Toucher tous les publics en allant directement à leur contact

La démarche « Parlons ensemble de Cachan » reposait sur la diffusion d’un questionnaire à la fois en ligne et dans l’espace public. Les questionnaires, co-construits avec les citoyens de la ville, ont été administrés conjointement par des habitants volontaires et les élus, un mois durant, dans toute la ville. Plus de 2 000 réponses1 ont été recueillies via ces deux formats. Au moment de préparer la réunion de restitution, 1 544 questionnaires, dont 422 en ligne, ont fait l’objet d’une analyse détaillée.

La démarche de consultation lancée par la ville de Cachan auprès de ses habitants au premier trimestre 2024 donne l’occasion de revenir sur ce sujet.

Sans opposer une démarche numérique, d’une part, à une démarche papier, d’autre part, cela permet de comprendre ce que change le fait d’« aller vers » les gens, physiquement, en ciblant notamment des publics spécifiques, plutôt que d’« inviter à ». L’analyse du profil des répondants en ligne est sans appel : les quartiers populaires en sont les grands absents. À Cachan, comme ailleurs, ces quartiers sont déjà les plus abstentionnistes aux élections : 69 % pour la Plaine, et 74 % pour la Cité Jardin. Le volet numérique de la démarche participative ne corrige manifestement pas le tir : à eux deux, ces quartiers – qui réunissent plus de 35 % de la population – ne représentent que 20 % des répondants en ligne.

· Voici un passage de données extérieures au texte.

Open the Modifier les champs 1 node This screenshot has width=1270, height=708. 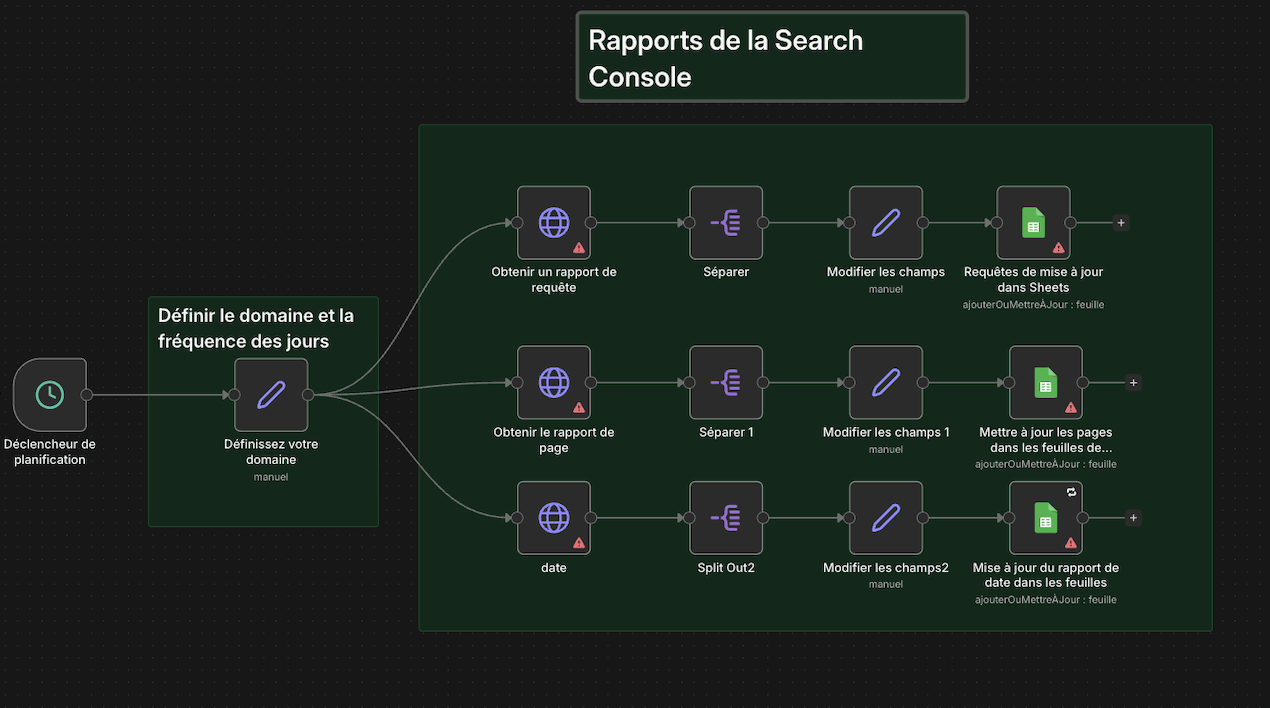tap(885, 383)
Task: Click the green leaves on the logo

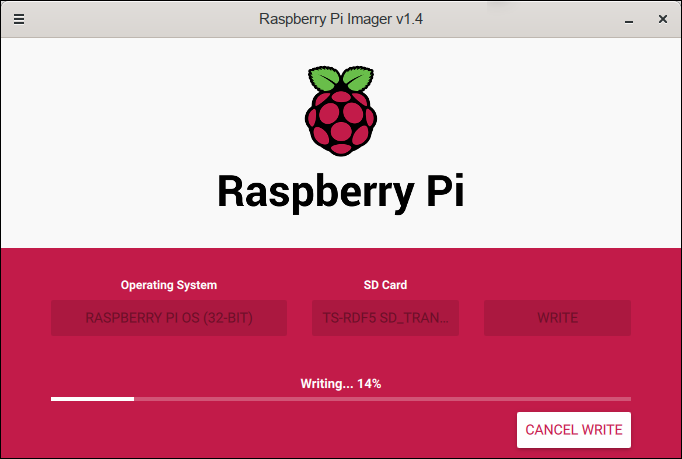Action: [x=341, y=80]
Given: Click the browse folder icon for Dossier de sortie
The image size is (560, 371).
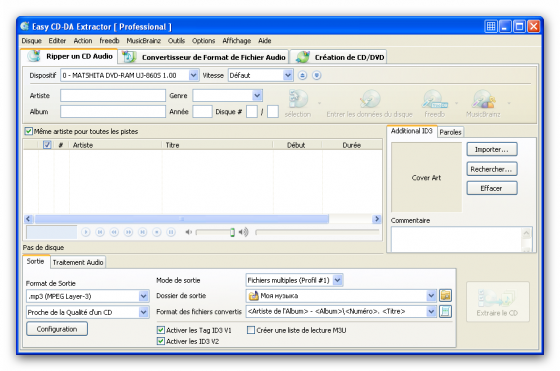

Si l’on considère la seule Cité Jardin, à peine 9 personnes ont rempli le questionnaire en ligne. Avec un nombre si faible de participants, aucun redressement n’est possible… En revanche, en allant au plus près des citoyens et en mobilisant des élus et des habitants de la ville pour faire remplir le questionnaire à leurs voisins, 375 ressortissants de ces quartiers ont pu être touchés : au final, cela permet qu’ils représentent 34 % des répondants, avec, pour chacun des quartiers, une proportion proche de leur poids réel dans la ville.

Soyons justes : la démarche en ligne en tant que telle ne reproduit pas tous les écueils des processus participatifs. Là où les conseils de quartiers et les enquêtes publiques rassemblent avant tout des séniors, ce sont majoritairement les 35-64 ans qui ont rempli le questionnaire via la plateforme (+10 points par rapport à leur poids réel dans la sociologie cachanaise). Pour autant, les autres biais sociologiques classiques sont confirmés : ces actifs sont principalement des cadres (38 % au lieu de 21 %, soit 17 points d’écart), des propriétaires (+25 points) et des personnes résidant dans une maison (+14 points). Si la démarche en ligne permet de compléter certains profils, elle laisse cruellement dans l’ombre tous ceux dont l’absence est au cœur de la crise démocratique.

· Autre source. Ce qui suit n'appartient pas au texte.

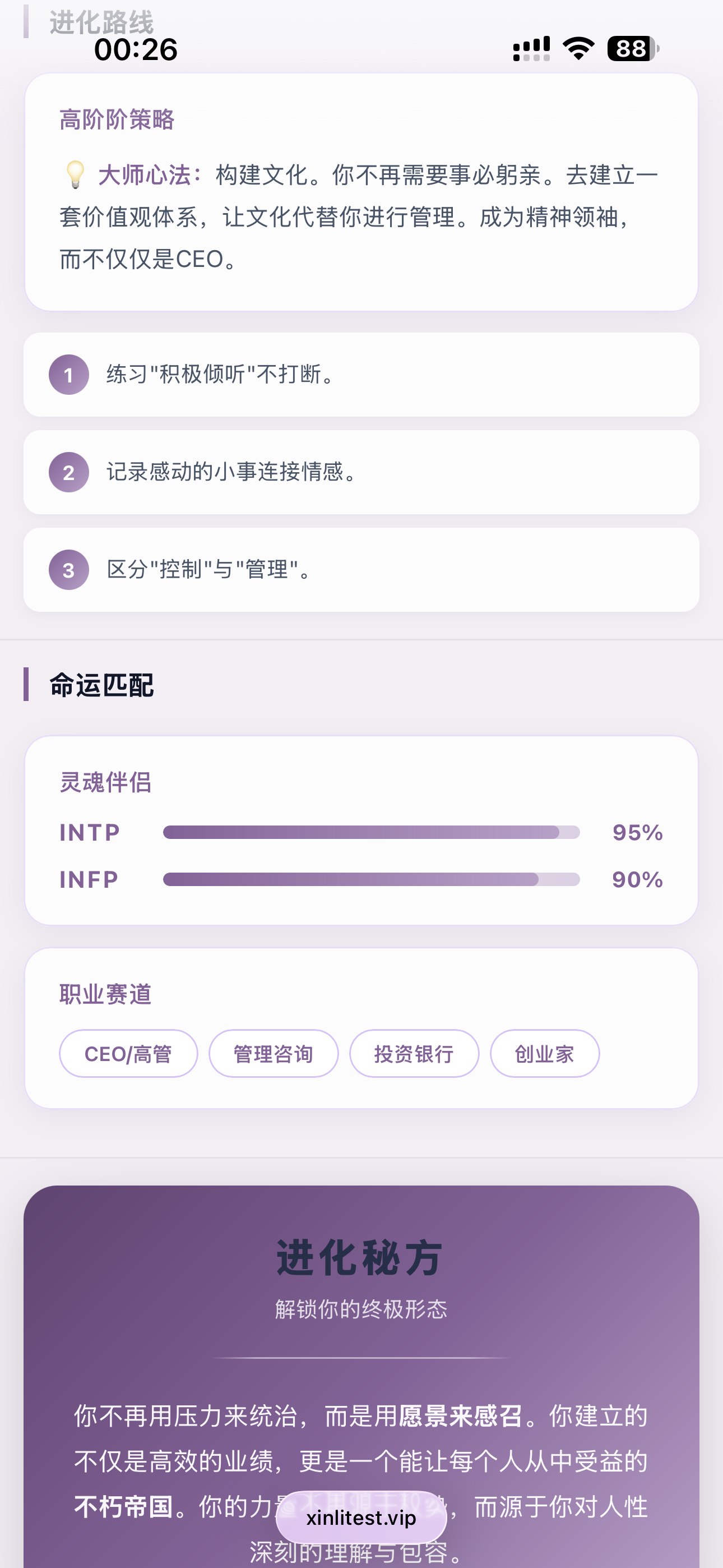Viewport: 723px width, 1568px height.
Task: Open the xinlitest.vip link pill
Action: point(362,1518)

Un questionnaire pour et par les habitants

Finalement, la meilleure représentativité atteinte repose en grande partie sur la double particularité du dispositif déployé : le questionnaire a été conçu avec les habitants et il a également été porté par eux-mêmes. La préparation a duré plus d’un mois et demi, puis, pendant à nouveau plus d’un mois, élus et habitants volontaires ont sillonné la ville, quartier par quartier, à la sortie des écoles, aux portes du marché, etc., pour proposer aux Cachanais de remplir le questionnaire avec eux.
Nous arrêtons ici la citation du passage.